- Born: January 9, 1930 Wilkes County, North Carolina, U.S.
- Died: May 31, 2020 (aged 90) Wilkesboro, North Carolina, U.S.
- Known for: Last recipient of an American Civil War pension

= Irene Triplett =

Last recipient of an American Civil War pension (1930–2020)

Irene Triplett (January 9, 1930 – May 31, 2020) was an American woman who was the last recipient of an American Civil War pension. Her father fought for both the Confederacy and later the Union in the war.

==Biography==
Triplett was born in 1930 to Mose Triplett, age 83, and Elida Hall, age 34. She was one of five children, of whom only she and her brother survived childhood. Her father, who had fought for both the Confederacy and the Union during the Civil War, was aged 78 when he married her mother; their union was Mose Triplett's second marriage.

Irene Triplett grew up on her father's farm in Wilkes County, North Carolina. According to Triplett, she suffered a difficult childhood and was regularly beaten by both her parents and schoolteachers. Classmates teased her about her father whom they denounced as a "traitor".

Triplett was mentally disabled. Her education ended at the sixth grade and, in 1943, she moved with her mother and brother to a poorhouse, where she remained until 1960. She later lived in private nursing homes until her death.

According to acquaintances, she was a regular user of chewing tobacco and was a fan of gospel music.

Triplett died on May 31, 2020, following complications from surgery.

==Pension==
Triplett's father died in 1938 at the age of 92, after which she collected his Civil War pension of $73.13 per month from the Department of Veterans Affairs; her cognitive impairments qualified her to inherit the pension as a helpless child of a veteran.
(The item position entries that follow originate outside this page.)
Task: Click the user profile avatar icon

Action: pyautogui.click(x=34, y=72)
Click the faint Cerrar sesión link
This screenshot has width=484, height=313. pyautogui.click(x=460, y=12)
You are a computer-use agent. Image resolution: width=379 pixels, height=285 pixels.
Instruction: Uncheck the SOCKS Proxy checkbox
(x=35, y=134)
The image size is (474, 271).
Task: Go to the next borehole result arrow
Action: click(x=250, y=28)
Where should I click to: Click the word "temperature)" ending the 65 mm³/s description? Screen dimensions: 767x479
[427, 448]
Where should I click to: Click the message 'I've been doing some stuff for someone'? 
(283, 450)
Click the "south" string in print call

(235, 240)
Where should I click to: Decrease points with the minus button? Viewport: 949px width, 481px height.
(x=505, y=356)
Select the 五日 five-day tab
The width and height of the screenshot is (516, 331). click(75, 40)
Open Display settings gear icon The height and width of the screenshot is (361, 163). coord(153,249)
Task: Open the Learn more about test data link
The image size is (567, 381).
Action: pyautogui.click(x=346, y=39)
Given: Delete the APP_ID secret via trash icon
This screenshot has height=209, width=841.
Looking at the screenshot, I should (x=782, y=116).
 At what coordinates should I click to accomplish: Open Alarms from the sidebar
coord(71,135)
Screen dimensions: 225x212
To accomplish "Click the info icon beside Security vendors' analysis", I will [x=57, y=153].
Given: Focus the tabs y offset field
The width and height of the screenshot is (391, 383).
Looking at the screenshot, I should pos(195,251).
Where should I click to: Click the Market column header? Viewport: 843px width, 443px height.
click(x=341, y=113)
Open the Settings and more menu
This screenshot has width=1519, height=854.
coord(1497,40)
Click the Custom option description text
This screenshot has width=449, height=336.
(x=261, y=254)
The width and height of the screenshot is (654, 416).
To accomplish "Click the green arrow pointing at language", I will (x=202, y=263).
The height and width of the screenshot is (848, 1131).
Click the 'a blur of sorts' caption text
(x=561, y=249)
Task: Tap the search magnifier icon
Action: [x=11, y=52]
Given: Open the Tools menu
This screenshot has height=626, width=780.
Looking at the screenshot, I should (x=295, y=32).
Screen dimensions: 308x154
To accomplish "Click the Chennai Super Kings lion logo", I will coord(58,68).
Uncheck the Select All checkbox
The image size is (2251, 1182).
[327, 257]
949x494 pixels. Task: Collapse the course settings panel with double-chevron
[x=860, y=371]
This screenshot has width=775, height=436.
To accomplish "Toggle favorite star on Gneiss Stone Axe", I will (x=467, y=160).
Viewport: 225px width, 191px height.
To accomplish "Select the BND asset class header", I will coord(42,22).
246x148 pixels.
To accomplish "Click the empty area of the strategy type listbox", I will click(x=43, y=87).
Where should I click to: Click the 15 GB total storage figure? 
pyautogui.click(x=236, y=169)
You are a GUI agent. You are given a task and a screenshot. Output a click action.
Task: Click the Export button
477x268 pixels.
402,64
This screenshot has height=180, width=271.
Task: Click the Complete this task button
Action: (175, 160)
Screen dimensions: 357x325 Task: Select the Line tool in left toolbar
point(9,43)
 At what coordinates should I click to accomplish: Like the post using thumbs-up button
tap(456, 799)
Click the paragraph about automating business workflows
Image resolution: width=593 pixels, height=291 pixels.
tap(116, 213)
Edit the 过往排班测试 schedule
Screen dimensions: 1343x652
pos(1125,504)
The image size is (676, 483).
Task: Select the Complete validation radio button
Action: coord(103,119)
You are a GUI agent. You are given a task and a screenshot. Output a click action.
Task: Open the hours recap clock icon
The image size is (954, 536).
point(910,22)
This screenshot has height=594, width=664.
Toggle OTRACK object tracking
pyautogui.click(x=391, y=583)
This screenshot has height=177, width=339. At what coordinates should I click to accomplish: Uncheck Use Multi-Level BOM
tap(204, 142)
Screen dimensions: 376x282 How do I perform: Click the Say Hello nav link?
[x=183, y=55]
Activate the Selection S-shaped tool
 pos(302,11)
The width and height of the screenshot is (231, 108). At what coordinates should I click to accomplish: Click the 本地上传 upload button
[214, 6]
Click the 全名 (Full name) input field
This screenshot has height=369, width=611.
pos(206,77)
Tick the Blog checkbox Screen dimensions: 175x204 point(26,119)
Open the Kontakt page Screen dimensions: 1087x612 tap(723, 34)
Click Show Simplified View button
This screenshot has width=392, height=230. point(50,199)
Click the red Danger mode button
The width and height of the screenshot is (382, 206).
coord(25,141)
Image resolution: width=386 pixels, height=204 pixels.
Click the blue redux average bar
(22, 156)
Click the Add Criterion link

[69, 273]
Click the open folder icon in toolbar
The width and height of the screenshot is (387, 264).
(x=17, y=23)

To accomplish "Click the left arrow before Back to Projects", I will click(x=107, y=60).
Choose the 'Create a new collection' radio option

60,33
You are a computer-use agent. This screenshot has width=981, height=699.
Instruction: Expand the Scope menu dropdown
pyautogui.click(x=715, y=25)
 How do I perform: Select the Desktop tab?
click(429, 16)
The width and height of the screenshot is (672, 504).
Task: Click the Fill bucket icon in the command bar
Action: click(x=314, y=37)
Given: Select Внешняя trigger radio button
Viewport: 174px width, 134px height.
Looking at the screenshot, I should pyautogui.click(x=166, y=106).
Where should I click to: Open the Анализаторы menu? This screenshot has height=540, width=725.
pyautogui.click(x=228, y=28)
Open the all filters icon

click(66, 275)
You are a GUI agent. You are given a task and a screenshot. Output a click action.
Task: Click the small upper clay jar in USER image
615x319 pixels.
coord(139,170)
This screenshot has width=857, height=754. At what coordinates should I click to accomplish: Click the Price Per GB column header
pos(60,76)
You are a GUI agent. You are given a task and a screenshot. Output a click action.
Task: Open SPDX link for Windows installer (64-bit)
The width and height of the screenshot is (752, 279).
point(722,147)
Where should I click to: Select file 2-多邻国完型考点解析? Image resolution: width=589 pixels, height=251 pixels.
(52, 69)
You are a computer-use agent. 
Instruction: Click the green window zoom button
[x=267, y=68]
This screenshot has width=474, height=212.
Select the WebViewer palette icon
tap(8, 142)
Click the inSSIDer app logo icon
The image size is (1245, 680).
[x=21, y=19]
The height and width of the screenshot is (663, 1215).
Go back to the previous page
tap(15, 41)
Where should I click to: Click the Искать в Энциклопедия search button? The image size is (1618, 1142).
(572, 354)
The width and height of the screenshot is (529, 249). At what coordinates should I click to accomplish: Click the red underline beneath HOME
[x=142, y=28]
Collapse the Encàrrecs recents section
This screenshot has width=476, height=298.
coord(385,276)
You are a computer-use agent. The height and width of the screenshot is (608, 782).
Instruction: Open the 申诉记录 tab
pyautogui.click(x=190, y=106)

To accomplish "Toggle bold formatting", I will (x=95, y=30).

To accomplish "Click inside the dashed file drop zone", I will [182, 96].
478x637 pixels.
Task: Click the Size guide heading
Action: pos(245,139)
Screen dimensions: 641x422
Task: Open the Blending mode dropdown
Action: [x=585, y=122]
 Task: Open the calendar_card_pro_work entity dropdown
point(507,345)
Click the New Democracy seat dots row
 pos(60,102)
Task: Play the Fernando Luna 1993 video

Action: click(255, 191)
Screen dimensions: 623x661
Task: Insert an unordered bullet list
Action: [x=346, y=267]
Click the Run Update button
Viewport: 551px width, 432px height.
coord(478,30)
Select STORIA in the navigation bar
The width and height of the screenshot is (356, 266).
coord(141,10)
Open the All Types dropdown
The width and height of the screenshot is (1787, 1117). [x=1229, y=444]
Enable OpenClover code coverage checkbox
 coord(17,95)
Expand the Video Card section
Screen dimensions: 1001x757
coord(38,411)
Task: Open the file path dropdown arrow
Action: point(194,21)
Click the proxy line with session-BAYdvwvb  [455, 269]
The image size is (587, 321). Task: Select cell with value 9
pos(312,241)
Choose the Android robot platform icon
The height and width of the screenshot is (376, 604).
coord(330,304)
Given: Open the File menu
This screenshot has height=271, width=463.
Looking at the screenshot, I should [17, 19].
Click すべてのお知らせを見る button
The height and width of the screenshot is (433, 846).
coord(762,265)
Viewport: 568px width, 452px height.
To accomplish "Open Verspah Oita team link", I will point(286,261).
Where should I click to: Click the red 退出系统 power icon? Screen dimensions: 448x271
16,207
The total amount of benefits she received was about $73,000, or $344,000 when adjusted for inflation.

Widespread public awareness of Triplett's status occurred in 2013 as the result of a Daily Mail story about her.

After the 2018 death of Fred Upham, the son of William H. Upham, she became the last surviving eligible child of a Civil War veteran.

==See also==
- Helen Viola Jackson, the last living wife of a Civil War veteran, who died on December 16, 2020.